Monday, October 19, 2015

Jean-Michel Jarre: Electronica 1: The Time Machine

In many ways, Jean-Michel Jarre is a natural fit for today's electronic music culture, with its fireworks and bombast. The French producer was a pioneer of flashy outdoor events—laser harps, pyrotechnics, crowds of a million or more, and budgets running into the millions, set in places like the Great Pyramids of Giza. His records sold like hotcakes—his 1976 debut, Oxygène, is said to be France's best-selling album ever—and featured spacy, arpeggio-laced fantasias, halfway between the "cosmic" synthesizer music of Tangerine Dream and the techno-pop of Kraftwerk, but they often veered dangerously close to kitsch.

The French musician's last new album was in 2007, but now he returns, borrowing a page from Giorgio Moroder's playbook, with an album clearly designed to introduce him to a new generation.

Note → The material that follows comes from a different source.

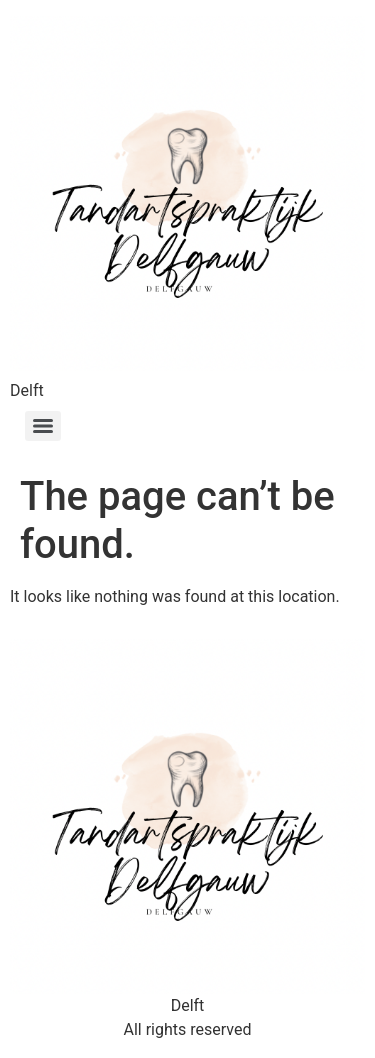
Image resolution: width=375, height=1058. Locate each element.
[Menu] (43, 426)
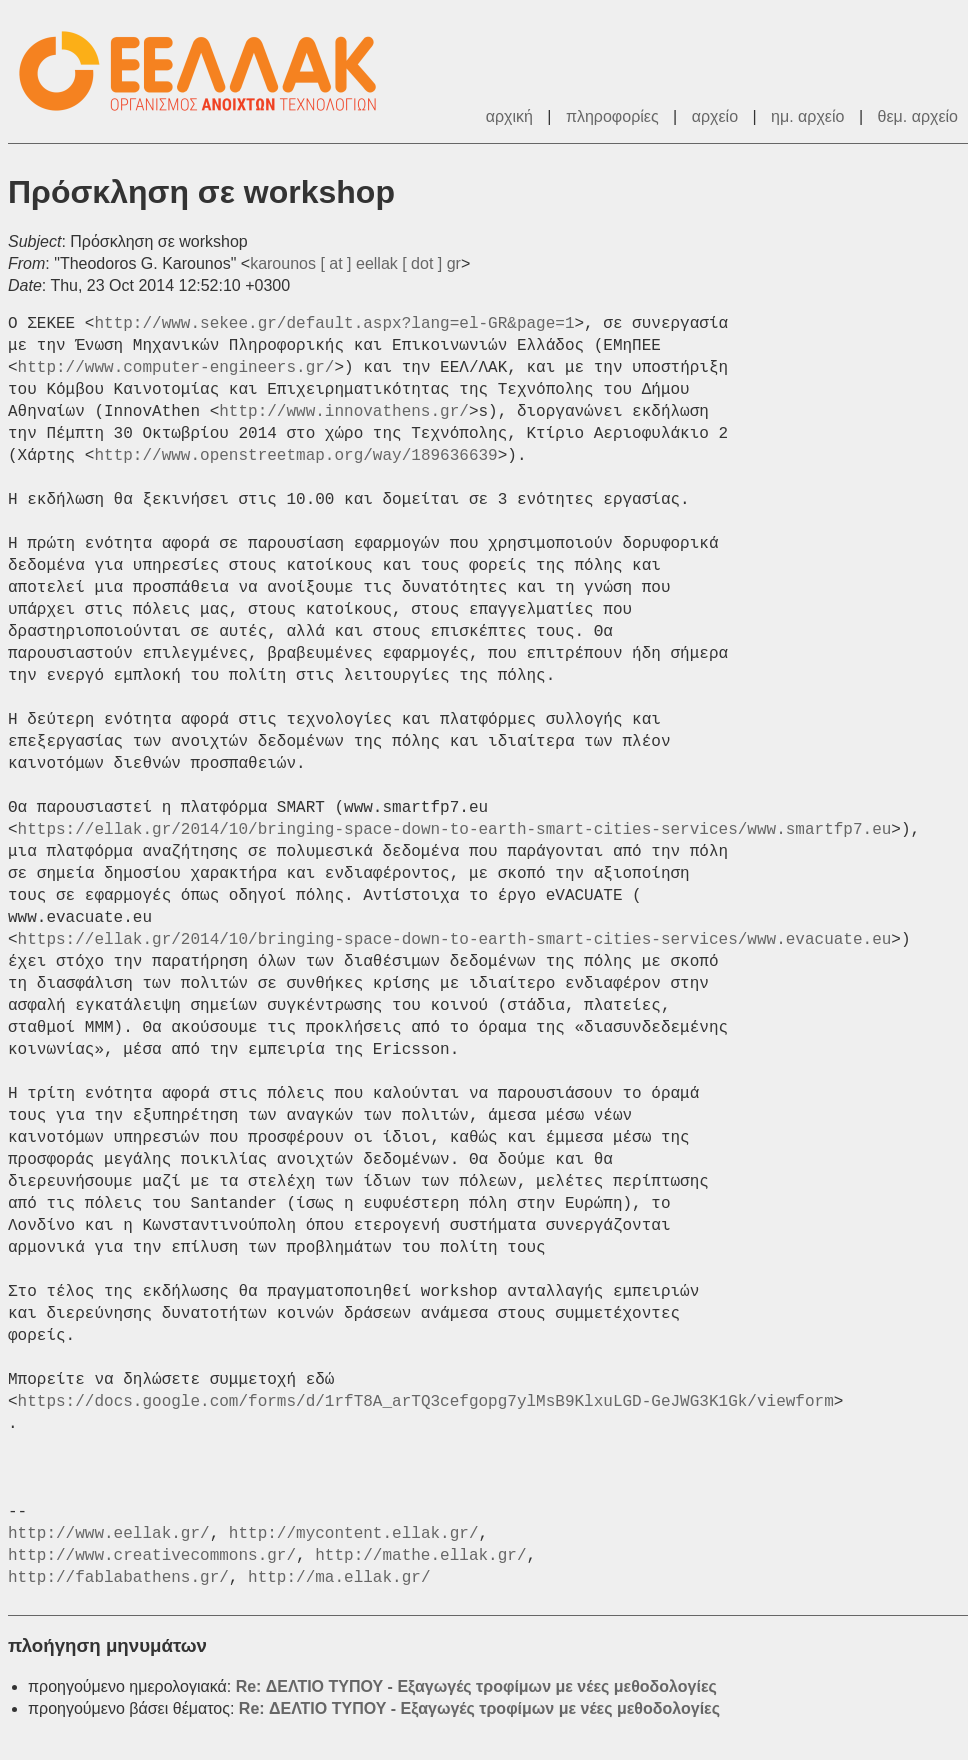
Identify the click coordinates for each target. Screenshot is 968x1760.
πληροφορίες (612, 116)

There are 16 songs on Electronica 1 and 15 collaborators ("Automatic", a co-production with Yazoo's Vince Clarke, is in two parts), and they run the gamut, from titans like Tangerine Dream and Laurie Anderson to rising dance-music stars like Gesaffelstein.

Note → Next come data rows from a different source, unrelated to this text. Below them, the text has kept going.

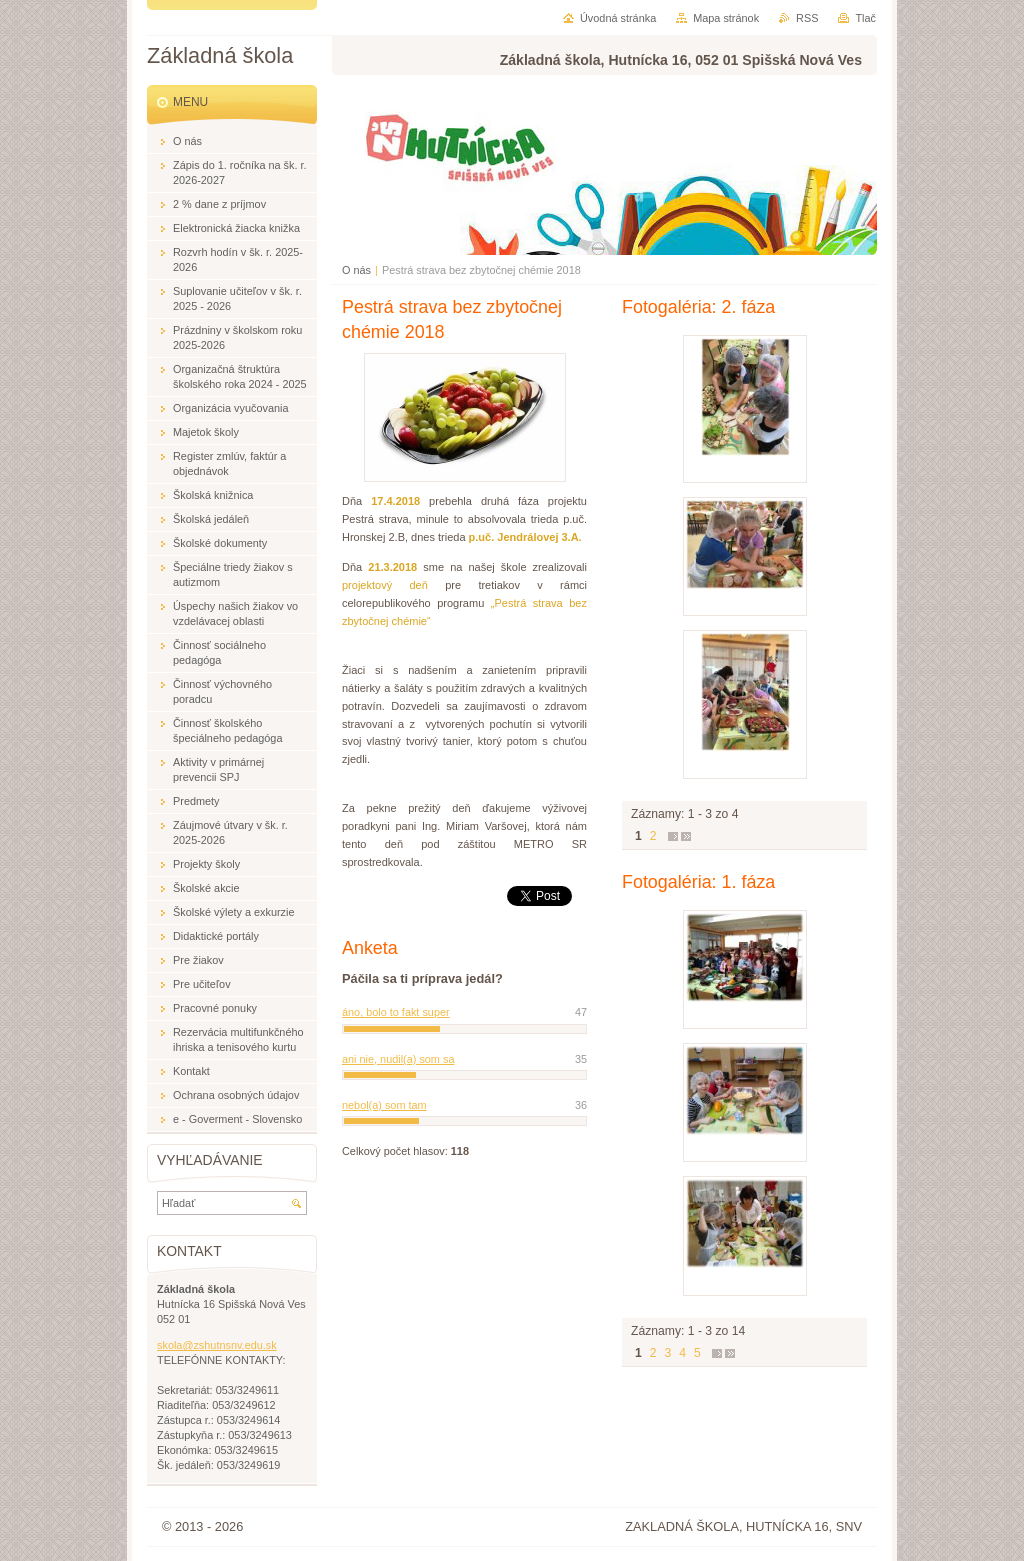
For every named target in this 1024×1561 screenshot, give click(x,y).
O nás (356, 270)
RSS (807, 18)
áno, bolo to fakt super (396, 1012)
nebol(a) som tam (384, 1105)
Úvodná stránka (618, 18)
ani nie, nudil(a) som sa (398, 1059)
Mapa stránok (726, 18)
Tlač (865, 18)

Fellow synth maestro John Carpenter represents the electronic old school along with Anderson and whatever surviving members of Tangerine Dream are now using the name. The classical pianist Lang Lang lends a little high-culture gravitas, and Pete Townshend is here for some reason. Then, on the contemporary side, there's the French synth-pop soundscaper M83, one of the artists indebted to Jarre's sense of texture and volume, along with the adrenaline-loving techno producer Boys Noize, the prog-minded electronic duo Fuck Buttons, and the electro-pop singer and musician Little Boots.

But this diversity presents our first problem. Because unless you approach Electronica 1 as a collection of unrelated songs designed to be cherry-picked for playlists—and given the generic title, maybe that's the point—there's little to hold it together. In the first three songs we're taken from buzzing, high-energy techno-pop with Boys Noize, a billowing schaffel number with M83, and a weird New Order-goes-New Age pastiche with Air, and it never gets more coherent than that, unless you count Jarre slathering filters and bright, buzzing synths on everything like so much Cool-Whip as a common denominator.

And that brings us to our second problem: apart from a few songs—the moody "Automatic", with Vince Clarke, and maybe the goth-leaning Gesaffelstein track—the music just isn't very good. "Suns Have Gone" is an anodyne electro-house bouncer featuring a mopey Moby. The Tangerine Dream tune features some nice, pinging synths, but there are literally dozens, if not scores, of Tangerine Dream records you'd be advised to reach for first. "Rely on Me" saps Laurie Anderson's voice of its arch, critical qualities and turns her into the centerpiece for a sultry downtempo cut you'd expect to find on a Hôtel Costes compilation.

Maybe the song that makes the most sense is the Armin van Buuren collaboration "Stardust", and that's because the trance icon is most like Jarre himself in his fondness for whooshing effects, gleaming synths, and big, emotional-button-pushing chord changes. Of all contemporary electronic styles, trance is the only one where Jarre's influence is really felt; it would have made more sense to team him up with a dozen producers from that style, where a real back-and-forth exchange of ideas might have taken place. Instead, Electronica 1 is mostly a matter of superimposing one style upon another—sort of like tracing shapes on the pyramids with lasers.